Here, the call to seq_open() takes the seq_operations structure we created before, and gets set up to iterate through the virtual file.

On a successful open, seq_open() stores the struct seq_file pointer in file->private_data. If you have an application where the same iterator can be used for more than one file, you can store an arbitrary pointer in the private field of the seq_file structure; that value can then be retrieved by the iterator functions.

There is also a wrapper function to seq_open() called seq_open_private(). It kmallocs a zero filled block of memory and stores a pointer to it in the private field of the seq_file structure, returning 0 on success. The block size is specified in a third parameter to the function, e.g.:

static int ct_open(struct inode *inode, struct file *file)
        return seq_open_private(file, &ct_seq_ops,
                                sizeof(struct mystruct));

There is also a variant function, __seq_open_private(), which is functionally identical except that, if successful, it returns the pointer to the allocated memory block, allowing further initialisation e.g.:

static int ct_open(struct inode *inode, struct file *file)
        struct mystruct *p =
                __seq_open_private(file, &ct_seq_ops, sizeof(*p));

        if (!p)
                return -ENOMEM;

        p->foo = bar; /* initialize my stuff */
        p->baz = true;

        return 0;

A corresponding close function, seq_release_private() is available which frees the memory allocated in the corresponding open.

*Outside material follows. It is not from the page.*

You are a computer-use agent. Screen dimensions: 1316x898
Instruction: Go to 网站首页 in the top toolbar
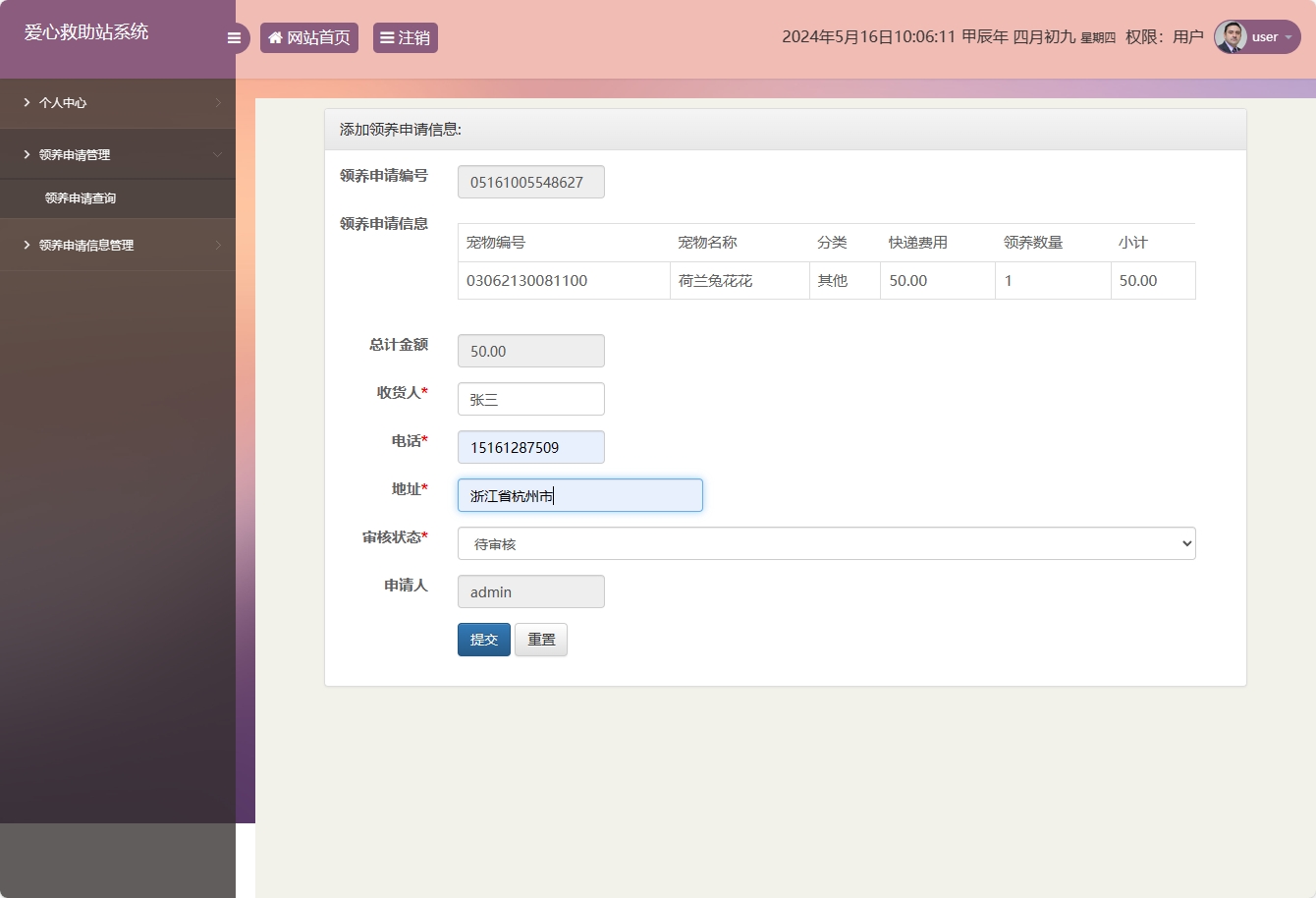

The other operations of interest - read(), llseek(), and release() - are all implemented by the seq_file code itself. So a virtual file’s file_operations structure will look like:

static const struct file_operations ct_file_ops = {
        .owner   = THIS_MODULE,
        .open    = ct_open,
        .read    = seq_read,
        .llseek  = seq_lseek,
        .release = seq_release

There is also a seq_release_private() which passes the contents of the seq_file private field to kfree() before releasing the structure.

The final step is the creation of the /proc file itself. In the example code, that is done in the initialization code in the usual way:

static int ct_init(void)
        struct proc_dir_entry *entry;

        proc_create("sequence", 0, NULL, &ct_file_ops);
        return 0;


And that is pretty much it.


If your file will be iterating through a linked list, you may find these routines useful:

struct list_head *seq_list_start(struct list_head *head,
                                 loff_t pos);
struct list_head *seq_list_start_head(struct list_head *head,
                                      loff_t pos);
struct list_head *seq_list_next(void *v, struct list_head *head,
                                loff_t *ppos);

These helpers will interpret pos as a position within the list and iterate accordingly. Your start() and next() functions need only invoke the seq_list_* helpers with a pointer to the appropriate list_head structure.

The extra-simple version

For extremely simple virtual files, there is an even easier interface. A module can define only the show() function, which should create all the output that the virtual file will contain. The file’s open() method then calls:

int single_open(struct file *file,
                int (*show)(struct seq_file *m, void *p),
                void *data);

When output time comes, the show() function will be called once. The data value given to single_open() can be found in the private field of the seq_file structure. When using single_open(), the programmer should use single_release() instead of seq_release() in the file_operations structure to avoid a memory leak.